Have you ever heard about Groupthink? It occurs when a group of people make faulty decisions due to mutual pressure. According to Irving Janis who coined this term for the first time in 1972, the group pressure leads to a deterioration of mental efficiency, moral judgement as well as reality verification. Groups affected by the groupthink phenomenon frequently ignore alternatives while looking for a solution. People who are vulnerable to groupthink mostly have a similar background, work in organisations with a lack of established decision making process and do not meet any outside opinions.

Groupthink appears frequently when group members are under pressure to make a quality decision. People feel less motivated to look for alternatives or express their opinions openly against the perceived group’s consensus. Frequently overwhelming pressure to find unanimity leads to irrationalism and carelessness, which in consequence may result in unsuccessful outcomes.

Groupthink is a huge risk for the success of every company. It might not only lead to the situations in which everyone thinks that the right decision has been made just because the whole group seems to support it, but what is worse, it may also lead to the situation in which unanimity is very often just a delusion. Frequently, some decisions are made just because real opinions are not given.

So, what can we do to avoid the effect of groupthink in our team?

1. Fist of all, we should not allow stress to make decisions instead of us. We very often react to stress in a similar way. If we feel that one option is more risky than the other, we tend to choose the former one just for the sake of avoiding some mental and emotional strain even though we may miss good opportunities in this way. Setting up a clear decision-making process may help to improve our performance and refrain from unnecessary tension.

2. We have a tendency to focus on what we know. We are often afraid of the non-explored and instead of asking questions we rush to answer. We ought to focus on critical information and ask ourselves what kind of problem we are actually trying to solve. Asking appropriate transparent questions not only helps to find an optimal solution, but it is also necessary for personal and organisational growth. Authentic conversations and gaining diverse opinions is everyone’s responsibility regardless of position. To avoid groupthink every member of the organisation should be allowed to air their doubts and fears while engaging in a constructive dialogue with people inside and outside the company. The question-asking phase should be never ignored.

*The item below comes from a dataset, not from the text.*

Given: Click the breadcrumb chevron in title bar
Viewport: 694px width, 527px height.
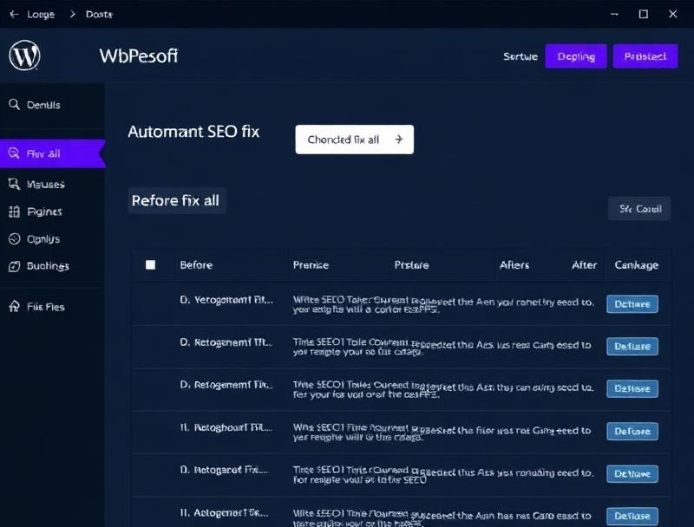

3. Just because we have been doing some things in a certain way for ages, does not mean we should do them in this way now or in the future. It is good to follow some best practices, but we have to remember not to follow them blindly despite the fact that seemingly everyone may agree they are good. Blind commitment is something that should be avoided by being open to changes and expectations of the market. What counts nowadays is a fresh perspective and open-mindedness.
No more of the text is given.